Of course, there is another way to go about this that would spare the teams but destroy the cheaters. It’s simple but brutal: You get caught using PEDs, your organization can void your contract.
Dwight Jaynes and Aaron Fentress of NBC Sports Northwest brought this up during their radio show Wednesday, and I think it’s a valid premise. I doubt the MLB Players Association would ever go for it, but it is a just penalty.
Nobody knows how a player will perform upon his return from a PED suspension. Cruz and Gordon have been great, but there’s a scroll-length list of others who were never the same.
Cheaters can dupe other teams into thinking they are far more valuable than they really are. Why should said teams have to follow through on a deal made under false pretenses?
The thought of suddenly being unemployed with no guaranteed money would scare the benzphetamine out of potential rule-breakers.

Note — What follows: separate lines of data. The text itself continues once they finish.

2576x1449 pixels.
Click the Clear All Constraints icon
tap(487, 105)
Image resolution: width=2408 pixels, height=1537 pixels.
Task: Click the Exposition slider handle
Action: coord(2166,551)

And the argument that an innocent mistake could cost someone his livelihood is absurd.
We aren’t in the fledgling years of drug testing anymore. Not knowing that what you’re ingesting is banned isn’t innocence — it’s ignorance.
I don’t think Cano’s suspension is recasting the dark cloud that hung over baseball during the steroid era. The game (I think) is exponentially cleaner, and the PED stigma exponentially wider.
But problems still persist. Attempts at shortcuts remain.
PED scandals in baseball will likely never disappear. But with a reasonable adjustment or two, they can become as rare as a perfect game.